Ariana Grande to obecnie najpopularniejsza gwiazda na świecie. Wszystkie albumy sprzedają się w zaskakującym tempie, utwory stają się hitami i szczytują na światowych listach przebojów, a bilety na koncerty schodzą jak świeże bułeczki. Sam Meet&Greet z Arianą to koszt około 2500 zł, a sprzedał się w ciągu paru godzin.
7 rings to singiel promujący jej najnowszy album Thank U, next. Utwór zdobył serca fanów na całym świecie – miliony wyświetleń na kanale YouTube, a także miliony odtworzeń w serwisach streamingowych. Można by pomyśleć, że utwór przynosi takie zyski, że gwiazda nie musi nic robić. Wręcz przeciwnie, jak się okazuje Ariana musi oddać 90% jako opłatę licencyjną.

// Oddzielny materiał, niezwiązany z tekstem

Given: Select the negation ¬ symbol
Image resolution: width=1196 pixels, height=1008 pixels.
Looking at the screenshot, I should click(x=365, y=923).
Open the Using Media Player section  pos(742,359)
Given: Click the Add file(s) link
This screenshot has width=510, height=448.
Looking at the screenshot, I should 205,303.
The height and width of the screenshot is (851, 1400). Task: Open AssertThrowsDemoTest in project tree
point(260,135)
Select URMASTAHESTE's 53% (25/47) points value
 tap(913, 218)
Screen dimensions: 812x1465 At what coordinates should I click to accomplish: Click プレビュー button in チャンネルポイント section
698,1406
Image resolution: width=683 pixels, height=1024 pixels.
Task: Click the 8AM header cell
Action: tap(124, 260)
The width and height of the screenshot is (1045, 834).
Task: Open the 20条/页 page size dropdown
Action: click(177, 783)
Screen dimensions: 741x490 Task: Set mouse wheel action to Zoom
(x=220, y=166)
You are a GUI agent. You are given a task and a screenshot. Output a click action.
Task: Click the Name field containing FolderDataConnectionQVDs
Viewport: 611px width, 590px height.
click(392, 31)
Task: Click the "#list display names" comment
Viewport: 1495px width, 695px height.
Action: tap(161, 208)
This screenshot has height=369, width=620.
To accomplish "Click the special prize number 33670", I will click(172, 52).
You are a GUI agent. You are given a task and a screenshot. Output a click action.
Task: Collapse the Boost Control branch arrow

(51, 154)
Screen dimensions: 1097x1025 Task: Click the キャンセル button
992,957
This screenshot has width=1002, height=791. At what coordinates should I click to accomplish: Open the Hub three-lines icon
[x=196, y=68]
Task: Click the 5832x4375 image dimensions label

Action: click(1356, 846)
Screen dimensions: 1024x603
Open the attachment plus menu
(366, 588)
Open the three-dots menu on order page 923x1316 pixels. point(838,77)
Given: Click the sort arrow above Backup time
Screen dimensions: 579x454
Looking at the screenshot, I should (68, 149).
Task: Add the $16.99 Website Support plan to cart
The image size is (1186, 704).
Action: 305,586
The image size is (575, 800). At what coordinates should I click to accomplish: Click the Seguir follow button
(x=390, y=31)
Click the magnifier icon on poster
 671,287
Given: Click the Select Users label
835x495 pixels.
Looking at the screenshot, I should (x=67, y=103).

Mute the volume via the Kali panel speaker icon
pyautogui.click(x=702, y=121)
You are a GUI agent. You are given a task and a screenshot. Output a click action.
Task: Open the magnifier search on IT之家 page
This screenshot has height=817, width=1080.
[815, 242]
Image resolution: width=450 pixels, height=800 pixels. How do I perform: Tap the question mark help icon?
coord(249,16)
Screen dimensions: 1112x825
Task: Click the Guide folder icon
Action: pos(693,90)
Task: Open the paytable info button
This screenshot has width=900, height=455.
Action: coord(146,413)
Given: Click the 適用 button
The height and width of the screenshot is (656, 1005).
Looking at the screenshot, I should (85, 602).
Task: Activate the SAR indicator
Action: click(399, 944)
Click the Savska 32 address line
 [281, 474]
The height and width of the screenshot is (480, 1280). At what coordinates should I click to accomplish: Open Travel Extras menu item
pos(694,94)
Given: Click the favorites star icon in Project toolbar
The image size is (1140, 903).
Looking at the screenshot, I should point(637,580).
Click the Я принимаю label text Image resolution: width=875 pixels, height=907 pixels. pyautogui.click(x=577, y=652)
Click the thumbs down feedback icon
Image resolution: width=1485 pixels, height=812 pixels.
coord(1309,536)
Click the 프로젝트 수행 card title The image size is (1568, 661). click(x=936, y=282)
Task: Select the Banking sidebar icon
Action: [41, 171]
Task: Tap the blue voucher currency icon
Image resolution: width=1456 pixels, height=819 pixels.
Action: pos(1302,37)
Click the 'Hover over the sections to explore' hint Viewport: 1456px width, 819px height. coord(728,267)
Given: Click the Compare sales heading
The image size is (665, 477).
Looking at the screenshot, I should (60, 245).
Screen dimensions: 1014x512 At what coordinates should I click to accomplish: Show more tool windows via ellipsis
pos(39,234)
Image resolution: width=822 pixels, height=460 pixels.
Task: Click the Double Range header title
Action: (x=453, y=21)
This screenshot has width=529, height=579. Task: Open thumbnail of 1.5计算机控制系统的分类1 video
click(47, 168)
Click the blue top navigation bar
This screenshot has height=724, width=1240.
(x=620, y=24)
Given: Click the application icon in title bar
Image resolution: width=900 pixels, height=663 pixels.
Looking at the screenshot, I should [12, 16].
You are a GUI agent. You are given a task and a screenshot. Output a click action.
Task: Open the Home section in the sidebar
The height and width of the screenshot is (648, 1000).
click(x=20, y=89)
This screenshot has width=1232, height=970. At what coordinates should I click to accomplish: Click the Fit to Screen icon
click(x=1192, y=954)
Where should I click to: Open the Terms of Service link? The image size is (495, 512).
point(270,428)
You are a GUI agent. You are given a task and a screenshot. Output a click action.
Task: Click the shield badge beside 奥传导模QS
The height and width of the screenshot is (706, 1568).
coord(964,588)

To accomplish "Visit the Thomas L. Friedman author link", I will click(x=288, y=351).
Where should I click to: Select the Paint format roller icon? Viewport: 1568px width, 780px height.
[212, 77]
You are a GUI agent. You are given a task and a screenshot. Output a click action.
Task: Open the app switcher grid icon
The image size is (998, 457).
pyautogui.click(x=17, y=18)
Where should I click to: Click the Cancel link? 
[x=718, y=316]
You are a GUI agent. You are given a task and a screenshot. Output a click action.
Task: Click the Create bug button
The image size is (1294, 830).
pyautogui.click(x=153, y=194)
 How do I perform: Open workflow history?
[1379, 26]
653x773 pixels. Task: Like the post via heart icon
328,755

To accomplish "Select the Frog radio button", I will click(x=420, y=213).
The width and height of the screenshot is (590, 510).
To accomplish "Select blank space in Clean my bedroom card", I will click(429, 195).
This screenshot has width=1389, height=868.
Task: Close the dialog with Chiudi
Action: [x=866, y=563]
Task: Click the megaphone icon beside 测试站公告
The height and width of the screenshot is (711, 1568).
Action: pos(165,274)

W piosence 7 rings Grande wykorzystała kompozycję Oscara Hammersteina i Richarda Rodgersa “My Favorite Things” z musicalu “Dźwięki muzyki”.
Tak czy inaczej Ariana nie musi się martwić, bo 10% zysków to i tak dużo. Ćwierć miliona wyświetleń na YouTube dają pokaźną sumkę.